Pascals Triangle

(Click on the comic if you can't see the full image.)
(C)Copyright 2015, C. Burke.

The ₁₄C₃ gifts of Christmas?

This occurred to me a while ago, but after Christmas, and I decided that it couldn't wait until December. (And I'd likely forget about it.)

While coming up with mathematical formulas and computer code for calculating this number, I overlooked a a very reliable reference tool: Pascal's Triangle.

It has more uses than simply expanding polynomials because of its many properties.

Some of these properties are as follows:

The "zeroth" element of each row is the number 1.

The first element of each row is the number of the row (keeping in mind that the top row is Row 0).

The second element of each row is are the consecutive triangle numbers, the sum of the consecutive numbers before it.

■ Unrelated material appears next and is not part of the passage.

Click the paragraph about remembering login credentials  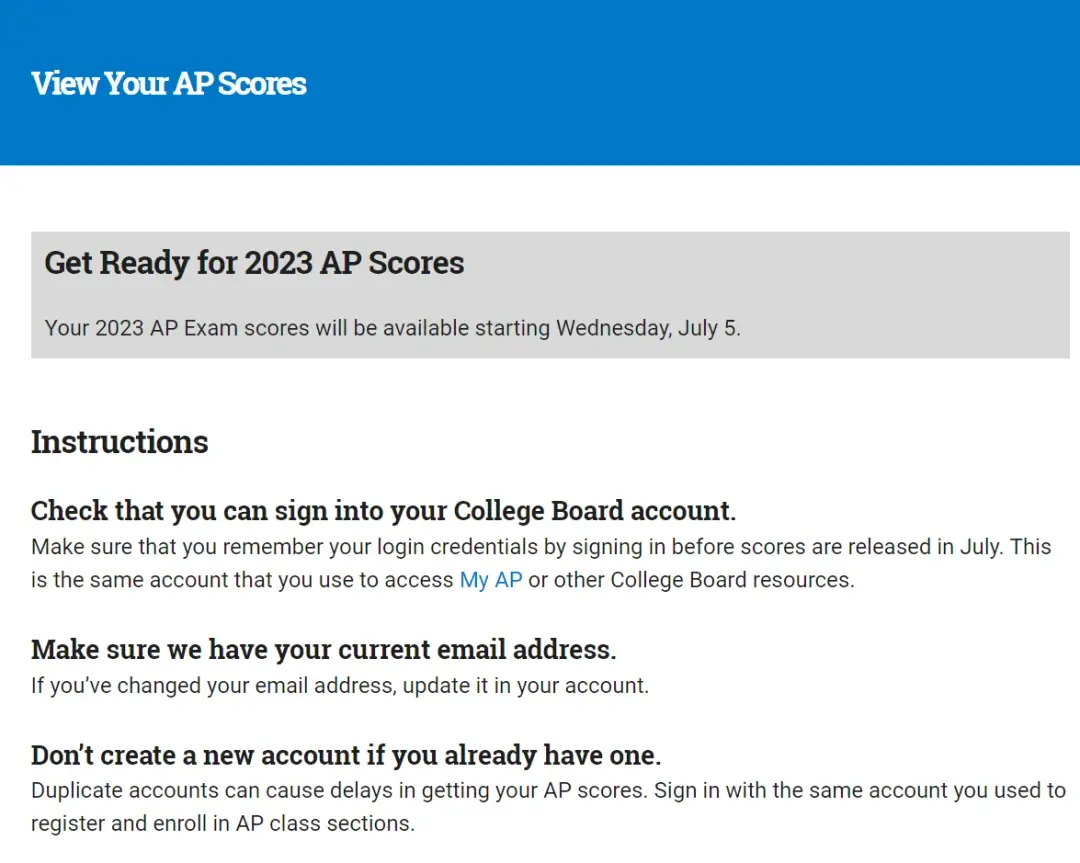click(541, 563)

Which makes the third element of each row the sum of the consecutive triangle numbers.

And, finally, the position of each element in Pascal's Triangle corresponds to the number of Combinations designated by the notation _nC_r where n is the row and r is the element of that row.

What this means is that for any given day in that song (The Twelve Days of Christmas):

_nC₁ refers to the day we're up to. On Day 7, ₇C₁ is 7.

_n+1C₂ refers to the total number of gifts given on the nth day. On Day 7, ₈C₂ is 28.

_n+2C₃ refers to the total number of gifts given altogether up to the nth day. On Day 7, ₉C₃ is 84.

Applying this to the 12th day of the song:

₁₂C₁ is 12.

₁₃C₂ is 78.

₁₄C₃ is 364.

And I could've been finished a whole lot sooner. But I wouldn't have gotten a recursive comic out of that.

One last thing: Did you ever try to make a poster of Pascal's Triangle? Have your students tried to do it for a math fair? The numbers start to get really big in the middle, really fast. (That's a post for another day.) But that's also why the poster in this comic is so large! Otherwise, it wouldn't be readable (and I had to modify the "364" so you could find it easily!).